DECLARACIÓN CONSTITUCIONAL PLURINACIONAL 0076/2014
Tribunal Constitucional Plurinacional de Bolivia

DECLARACIÓN CONSTITUCIONAL PLURINACIONAL 0076/2014

Fecha: 13-Nov-2014

Artículo 62º “Suspensión de Concejales y Concejalas)

En el ordenamiento jurídico boliviano, la presunción de inocencia con su triple valor, se encuentra reconocida por Norma Suprema al señalar en su art. 116.I que: “Se garantiza la presunción de inocencia”, cuyo contenido ha sido desarrollado por la jurisprudencia constitucional de la siguiente forma:

Así la SC 0011/2000 de 3 de marzo, determinó lo siguiente: “…este principio constitucional de presunción de inocencia se constituye en una garantía del ´debido proceso´, protegiendo al encausado frente a actitudes arbitrarias que podrían dar margen al prejuzgamiento y a condenas sin proceso. Este principio constitucional traslada la carga de la prueba al acusador, vale decir que obliga a éste, en materia penal, a probar sus acusaciones dentro del respectivo proceso, y que los jueces dicten sentencia condenatoria siempre que exista plena prueba, o sea, cuando no haya duda sobre la culpabilidad del encausado demostrada por todos los medios de prueba, dentro de un proceso en el que se le hayan asegurado todas las garantías necesarias para su defensa…”.
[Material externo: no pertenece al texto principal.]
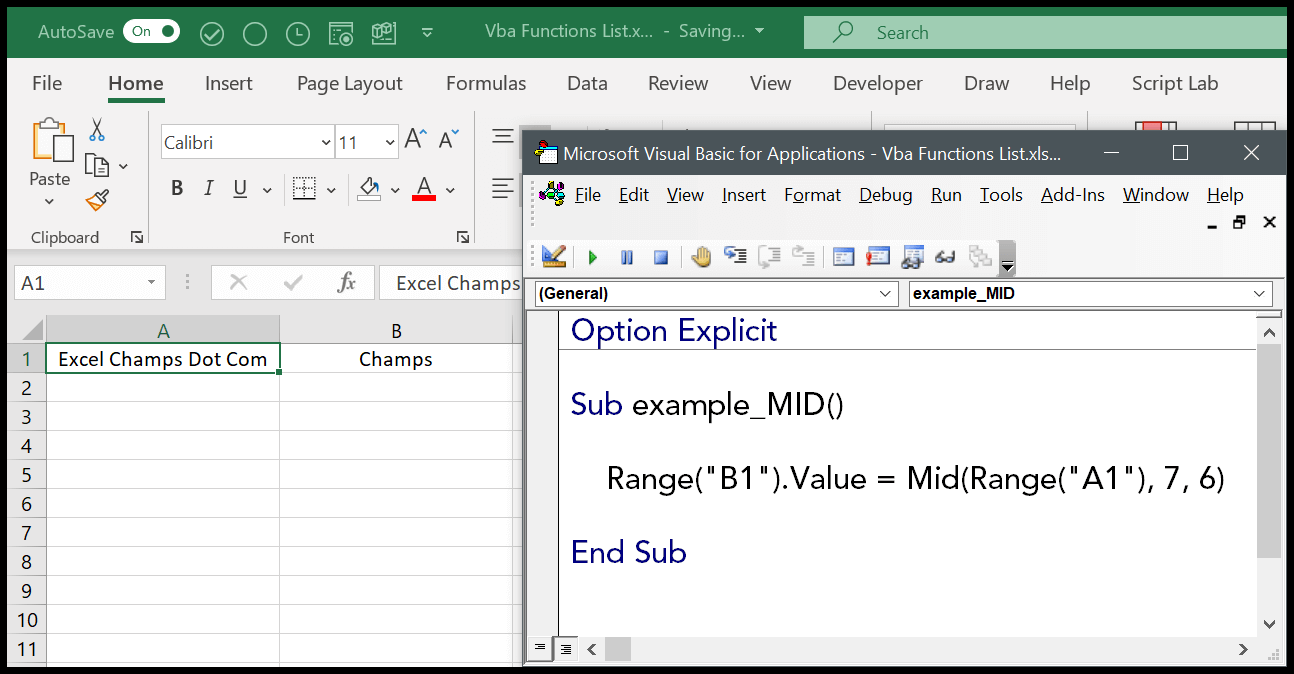Open the example_MID procedure dropdown
Image resolution: width=1294 pixels, height=674 pixels.
coord(1259,294)
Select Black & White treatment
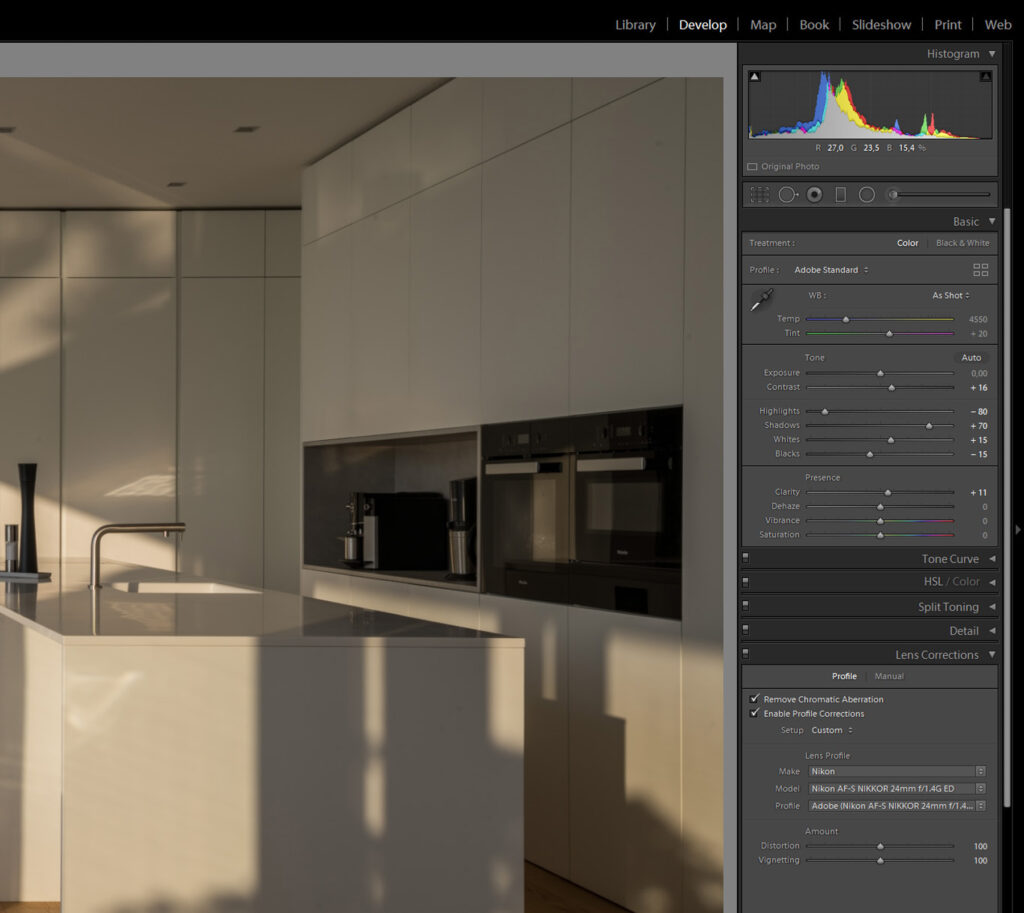The image size is (1024, 913). [x=962, y=243]
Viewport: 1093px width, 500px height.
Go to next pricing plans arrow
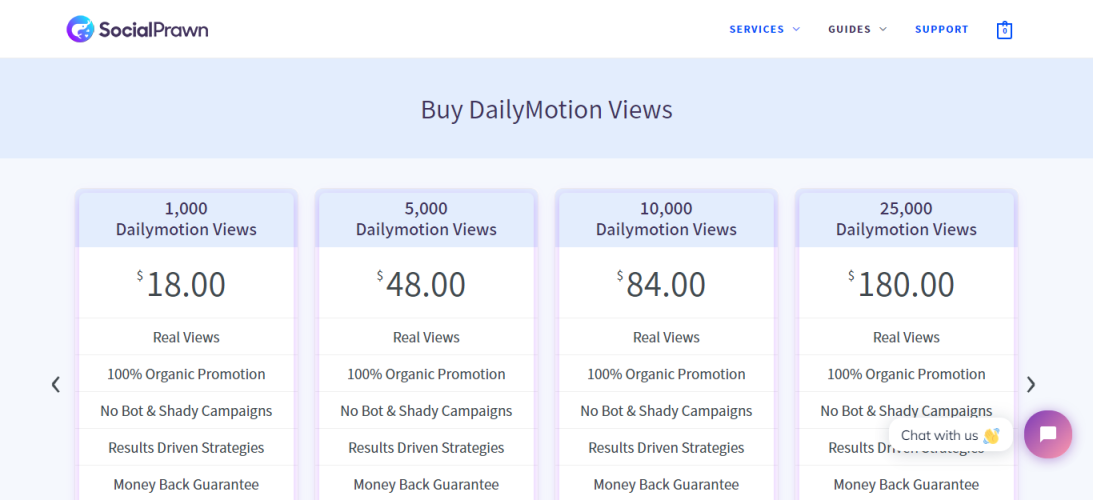(1031, 384)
         2)La presunción de inocencia sólo es vencible con una sentencia condenatoria con calidad de cosa juzgada formal y material, conforme señaló la SC 0012/2006-R de 4 de enero, al determinar que: “Este es un postulado básico de todo ordenamiento jurídico procesal, instituido generalmente como garantía constitucional en diversos países. El principio está dirigido a conservar el estado de inocencia de la persona durante todo el trámite procesal. La vigencia del principio determina que un procesado no puede ser considerado ni tratado como culpable, menos como delincuente, mientras no exista una sentencia condenatoria que adquiera la calidad de cosa juzgada formal y material. Esto implica que únicamente la sentencia condenatoria firme es el instrumento idóneo capaz de vencer el estado de presunción de inocencia del procesado…”.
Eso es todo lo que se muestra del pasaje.